* [AIM OF THE TASK]:
Every single entry below should be reproduced verbatim.

RECORDS SHOWN START

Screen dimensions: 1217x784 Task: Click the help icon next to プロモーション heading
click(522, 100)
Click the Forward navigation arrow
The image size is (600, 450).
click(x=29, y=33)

RECORDS SHOWN END

* [WRITTEN SOLUTION]:
Screen dimensions: 1217x784 Task: Click the help icon next to プロモーション heading
click(522, 100)
Click the Forward navigation arrow
The image size is (600, 450).
click(x=29, y=33)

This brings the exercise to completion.